## SOURCE RECORDS

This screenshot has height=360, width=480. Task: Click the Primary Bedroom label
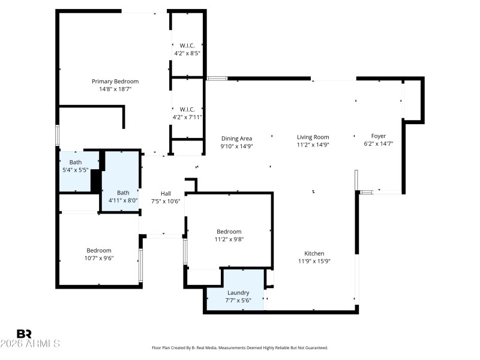(x=115, y=81)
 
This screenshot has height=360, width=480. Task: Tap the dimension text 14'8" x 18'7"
(x=115, y=89)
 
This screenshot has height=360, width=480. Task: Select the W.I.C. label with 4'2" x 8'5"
(x=187, y=45)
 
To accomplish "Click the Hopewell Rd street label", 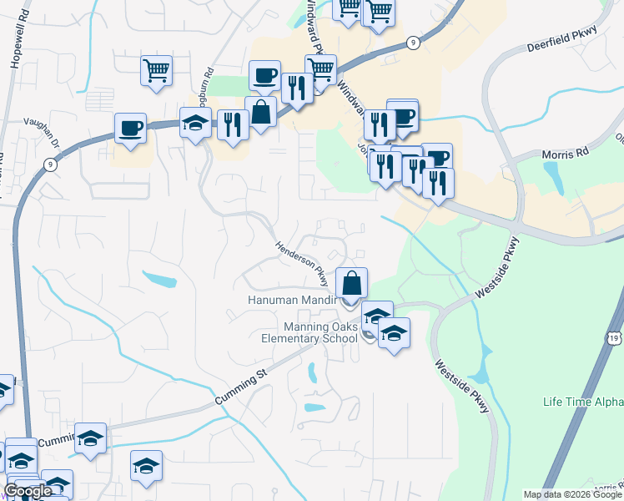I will [x=14, y=51].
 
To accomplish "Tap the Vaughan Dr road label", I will [x=43, y=132].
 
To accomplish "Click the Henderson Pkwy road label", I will [x=302, y=263].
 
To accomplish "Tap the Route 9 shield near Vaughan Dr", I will [x=52, y=165].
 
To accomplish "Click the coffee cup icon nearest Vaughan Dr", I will [x=130, y=128].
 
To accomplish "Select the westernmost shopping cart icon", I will [x=156, y=70].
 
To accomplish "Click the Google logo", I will [x=28, y=491].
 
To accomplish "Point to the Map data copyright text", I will [x=572, y=494].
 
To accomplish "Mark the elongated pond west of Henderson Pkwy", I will [x=159, y=279].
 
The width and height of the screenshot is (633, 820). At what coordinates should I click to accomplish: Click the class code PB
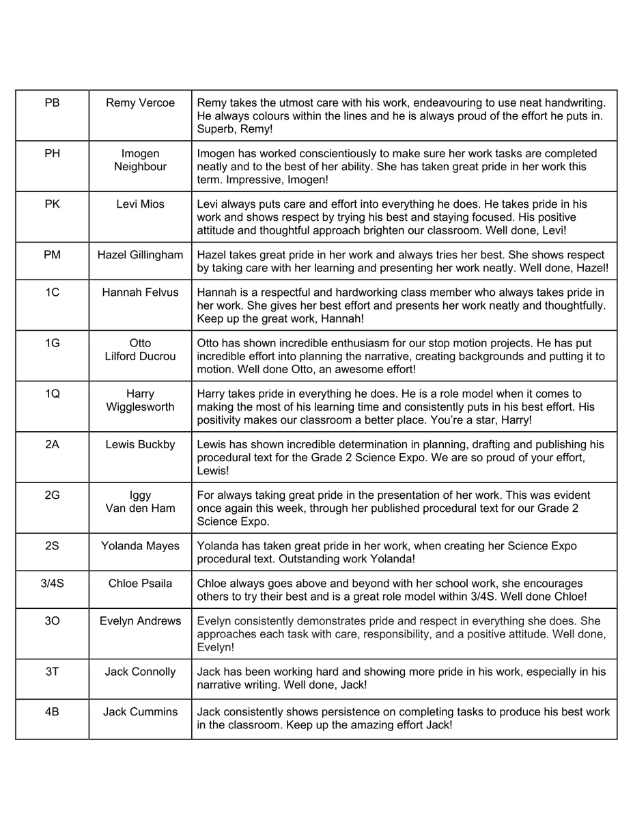(52, 103)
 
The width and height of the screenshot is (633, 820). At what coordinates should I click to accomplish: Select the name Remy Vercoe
(140, 103)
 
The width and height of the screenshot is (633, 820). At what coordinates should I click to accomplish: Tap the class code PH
(52, 154)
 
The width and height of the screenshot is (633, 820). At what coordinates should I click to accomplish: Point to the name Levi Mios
(140, 204)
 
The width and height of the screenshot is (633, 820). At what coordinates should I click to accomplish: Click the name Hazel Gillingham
(140, 255)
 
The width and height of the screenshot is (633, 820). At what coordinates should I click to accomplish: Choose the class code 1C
(52, 292)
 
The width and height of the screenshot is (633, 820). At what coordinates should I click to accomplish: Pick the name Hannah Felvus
(140, 292)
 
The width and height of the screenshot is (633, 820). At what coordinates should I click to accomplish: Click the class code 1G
(52, 343)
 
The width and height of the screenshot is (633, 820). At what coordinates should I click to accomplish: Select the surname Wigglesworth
(140, 407)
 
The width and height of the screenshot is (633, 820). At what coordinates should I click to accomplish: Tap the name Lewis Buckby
(140, 444)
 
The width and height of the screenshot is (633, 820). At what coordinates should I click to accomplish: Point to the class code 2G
(52, 495)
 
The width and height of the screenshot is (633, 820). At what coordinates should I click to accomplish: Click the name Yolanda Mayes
(140, 546)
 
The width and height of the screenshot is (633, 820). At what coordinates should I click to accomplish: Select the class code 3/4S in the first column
(52, 584)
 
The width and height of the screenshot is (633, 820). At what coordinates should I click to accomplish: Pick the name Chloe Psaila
(140, 584)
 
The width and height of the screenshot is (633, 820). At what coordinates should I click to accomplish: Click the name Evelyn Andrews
(140, 621)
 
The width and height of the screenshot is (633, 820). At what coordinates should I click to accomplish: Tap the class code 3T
(52, 672)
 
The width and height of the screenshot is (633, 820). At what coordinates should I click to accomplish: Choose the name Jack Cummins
(140, 712)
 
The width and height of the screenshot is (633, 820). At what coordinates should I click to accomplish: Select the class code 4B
(52, 712)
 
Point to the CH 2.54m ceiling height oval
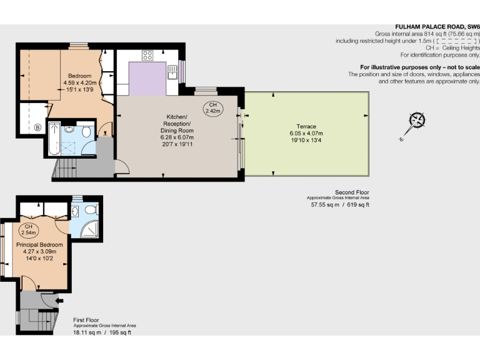click(x=28, y=229)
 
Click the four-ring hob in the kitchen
click(x=148, y=55)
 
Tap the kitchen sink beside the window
click(x=172, y=74)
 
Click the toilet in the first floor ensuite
click(x=91, y=209)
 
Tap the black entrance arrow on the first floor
click(x=58, y=301)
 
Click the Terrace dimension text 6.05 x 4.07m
click(x=306, y=133)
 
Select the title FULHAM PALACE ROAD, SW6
click(x=438, y=27)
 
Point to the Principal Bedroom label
click(x=39, y=244)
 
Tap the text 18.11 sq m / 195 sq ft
click(x=102, y=332)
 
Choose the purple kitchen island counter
click(x=148, y=78)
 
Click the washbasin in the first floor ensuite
click(x=76, y=199)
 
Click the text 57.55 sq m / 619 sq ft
click(x=340, y=204)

## YOUR INSTRUCTIONS
Return each line of the records above that contains the string "Pkwy". Case must match.

## WRITTEN REPLY
To accomplish "Click the Henderson Pkwy road label", I will [x=302, y=263].
To accomplish "Mark the elongated pond west of Henderson Pkwy", I will [x=159, y=279].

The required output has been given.